- **Problem 1**
Answer these from the article on the Baptist gathering in Atlanta:
(a) When and where is the event scheduled to take place?
(b) Which Bible passage inspired the special-interest and plenary sessions?
(c) Who will speak about Christian environmentalism during a special luncheon?
- **Problem 2**
Please output the passage of the article on the Baptist gathering in Atlanta between "ATLANTA (ABP) —" and "month in Atlanta.", inclusive, copied word for word.

- **Text provided**
________

ATLANTA (ABP) — While known for their historic independence and stubbornness, Baptists from more than 40 American and Canadian denominations and groups will converge under a banner of unity next month in Atlanta.
Organizers of the Celebration of a New Baptist Covenant recently announced the event's theme, “Unity in Christ,” and details of special breakout sessions. The historic convergence — 20,000 Baptists are expected from a wide variety of geographical, racial, denominational and ideological backgrounds — is scheduled for Jan. 30-Feb. 2 at the Georgia World Congress Center.
The organizers are seeking common ground that will unite Baptists around an agenda of ministry. To that end, special-interest sessions will focus on religious liberty, poverty, racism, AIDS, faith in public policy, stewardship of the earth, evangelism, financial stewardship, and prophetic preaching.
Both the special-interest and plenary sessions are inspired, organizers say, by the ministry agenda announced in Jesus' sermon in Luke 4:18-19. The five plenary sessions will focus on unity in peacemaking, in preaching good news to the poor, in respecting diversity, in welcoming the stranger, and in setting the captive free.
One goal of the meeting is to provide “an atmosphere in which networking can be accelerated,” Jimmy Allen, the event's program chairman, said.
Such networking opportunities for broad groups of Baptists have been in short supply. Indeed, Allen told a group of Baptist leaders in February, Baptists have shied away from such broad-based cooperation since before the Civil War.
Such networking will serve the purpose of pan-Baptist cooperation on fostering social justice and alleviating social ills, Allen said. For attendees, the theme will be “hard to miss” with the range and depth of the sessions planned, Allen said. He is a former Southern Baptist Convention president and one of the initiators of the moderate Cooperative Baptist Fellowship.
Nobel Peace Prize winner and former Vice President Al Gore will speak about Christian environmentalism during a special luncheon. Other speakers include Baptist author and sociologist Tony Campolo, former presidents Jimmy Carter and Bill Clinton, seminary professor Joel Gregory, journalist Bill Moyers, and two Baptists who are both prominent Republican senators: South Carolina's Lindsey Graham and Iowa's Charles Grassley.

________

- **Information supplied**
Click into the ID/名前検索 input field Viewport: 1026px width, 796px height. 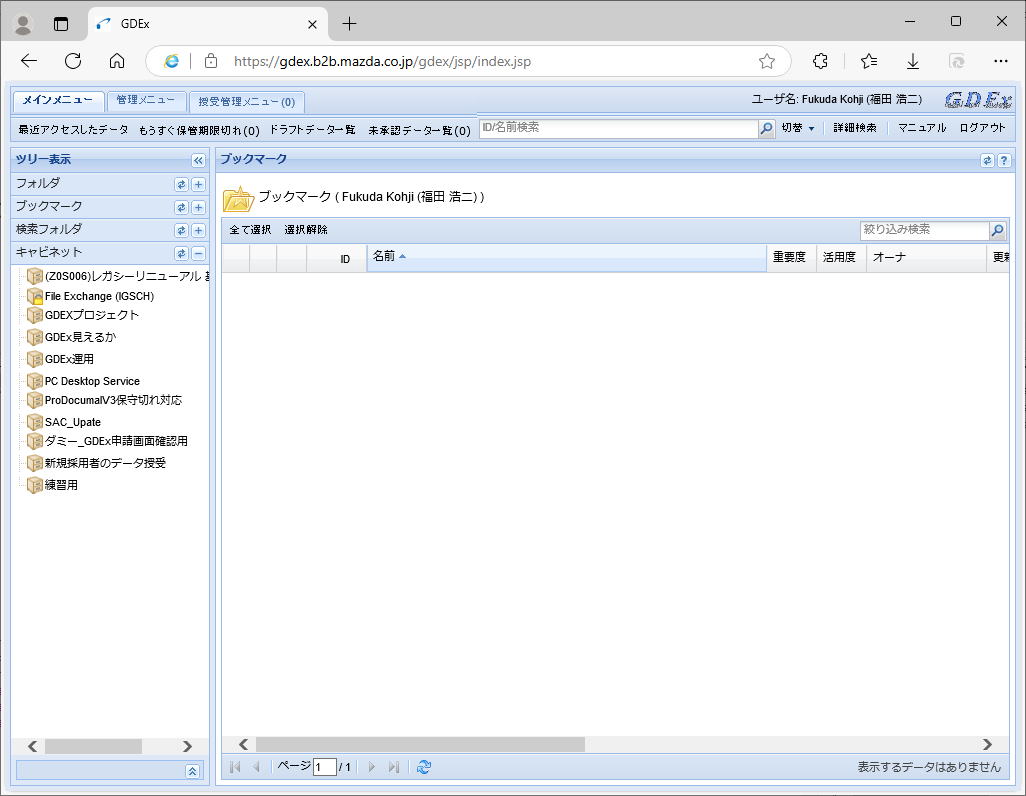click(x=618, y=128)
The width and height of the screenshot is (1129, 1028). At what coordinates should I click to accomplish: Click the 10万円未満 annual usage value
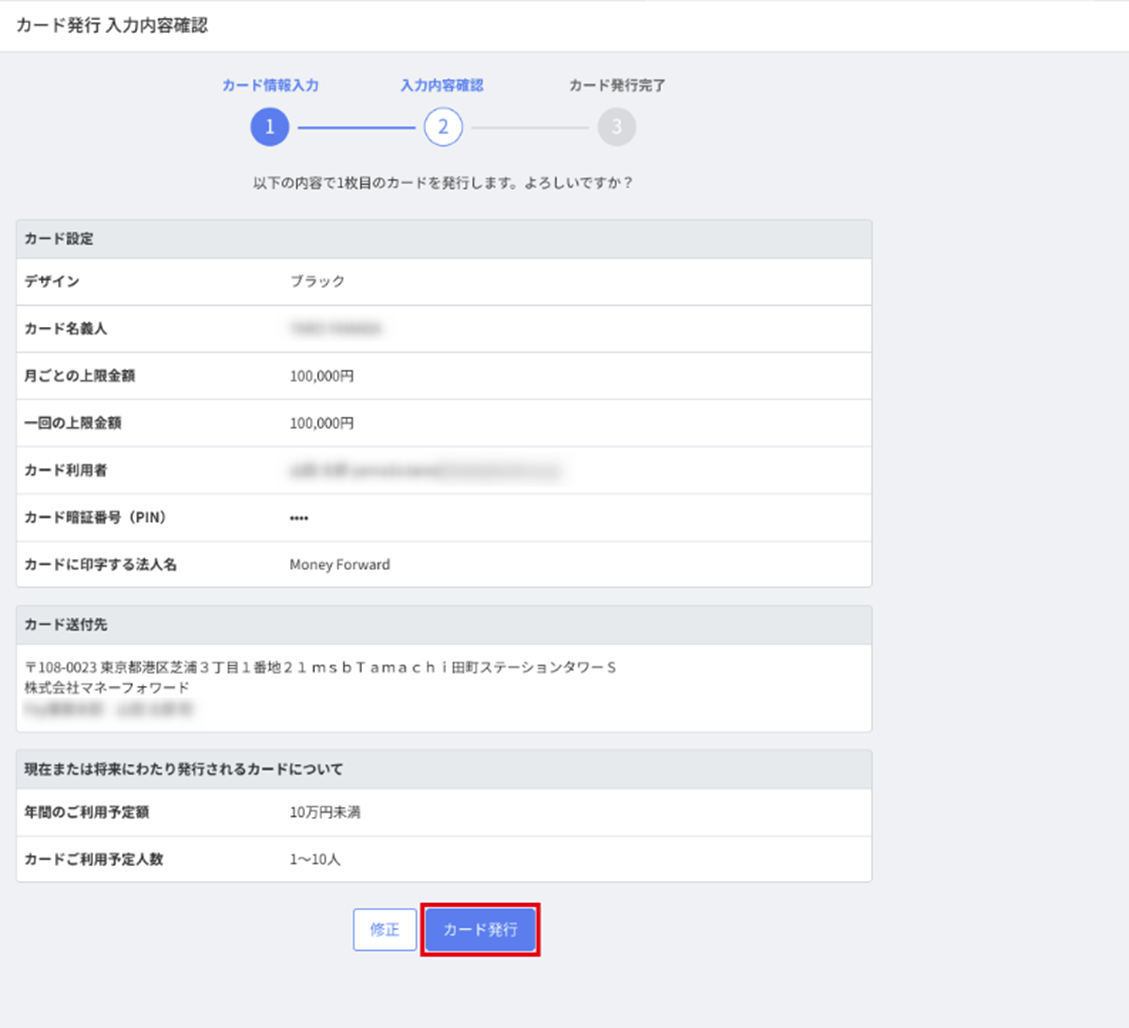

________

- **Result 1**
(a) Jan. 30-Feb. 2 at the Georgia World Congress Center
(b) Luke 4:18-19
(c) Al Gore

- **Result 2**
ATLANTA (ABP) — While known for their historic independence and stubbornness, Baptists from more than 40 American and Canadian denominations and groups will converge under a banner of unity next month in Atlanta.